L’origine

publié le 17 septembre 2007 (modifié le 1er octobre 2008)

 

Il fallut attendre la fin des années 30 pour qu’apparaissent les premières pistes revêtues sur les aérodromes terrestres européens. Tel fut le cas en France, non pas au Bourget mais à Bordeaux-Mérignac ainsi que sur quelques terrains militaires, tels ceux d’Istres et d’Hyères.

Cette période de la fin des années 30 fut également celle où de grands espoirs furent fondés sur l’utilisation aéronautique des plans d’eau. Ces perspectives cessèrent toutefois d’avoir cours dès la fin de la guerre.

 

Vue aérienne de l'aérodrome de Toulouse-Francazal en 1940
Vue aérienne de l’aérodrome de Toulouse-Francazal en 1940
(A. Parigaux - photothèque du STAC - droits réservés)

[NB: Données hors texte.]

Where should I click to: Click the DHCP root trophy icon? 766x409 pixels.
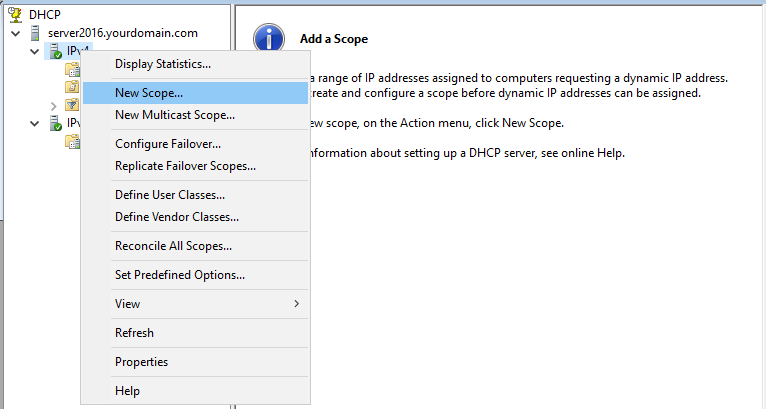(x=15, y=15)
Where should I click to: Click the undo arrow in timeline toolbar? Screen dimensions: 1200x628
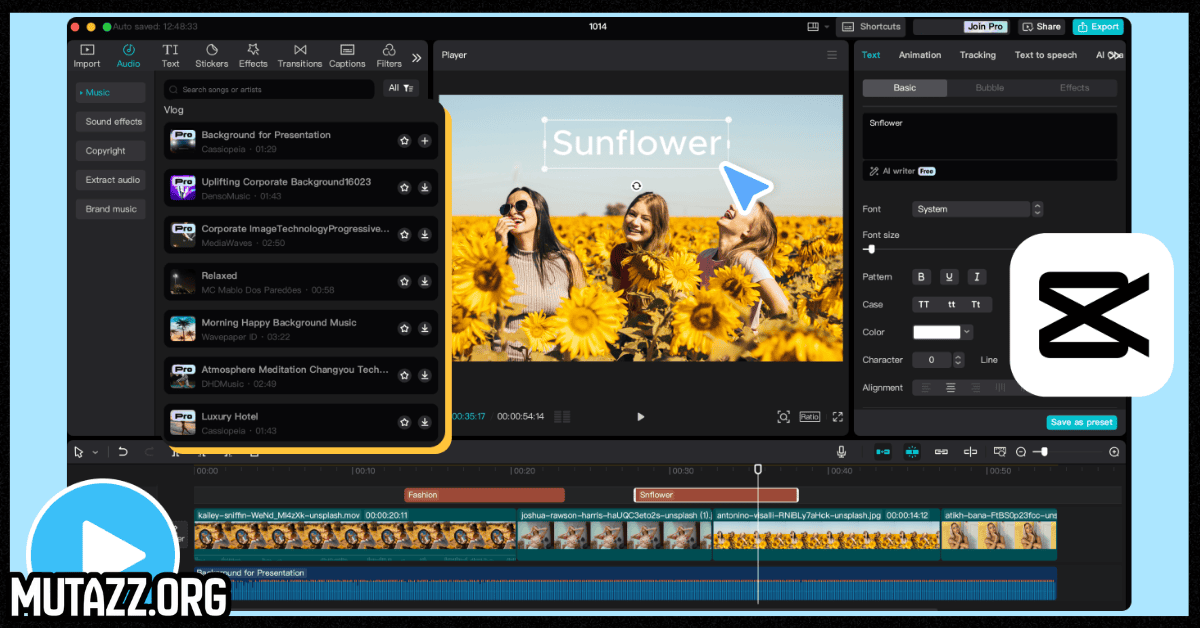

Jusqu’à la guerre et hors présence d’une piste aménagée, les avions "s’enlevaient" et atterrissaient sensiblement face au vent sur une aire polygonale engazonnée et ce selon l’axe matérialisé par un cercle d’atterrissage et la direction indiquée par son té d’atterrissage, disposé lui-même sur une aire à signaux.
L’aire d’envol et d’atterrissage était, quant à elle, délimitée par des marques au sol comme le sont aujourd’hui les pistes non revêtues.

Des éléments figurant dans cet article, rassemblés par Jean Sauter alors membre de l’IGACEM, se retrouvent dans l’Atlas historique des terrains d’aviation, qu’il a conçu et réalisé et qui a ensuite été édité sous forme de CD par la DGAC, titulaire des droits d’utilisation.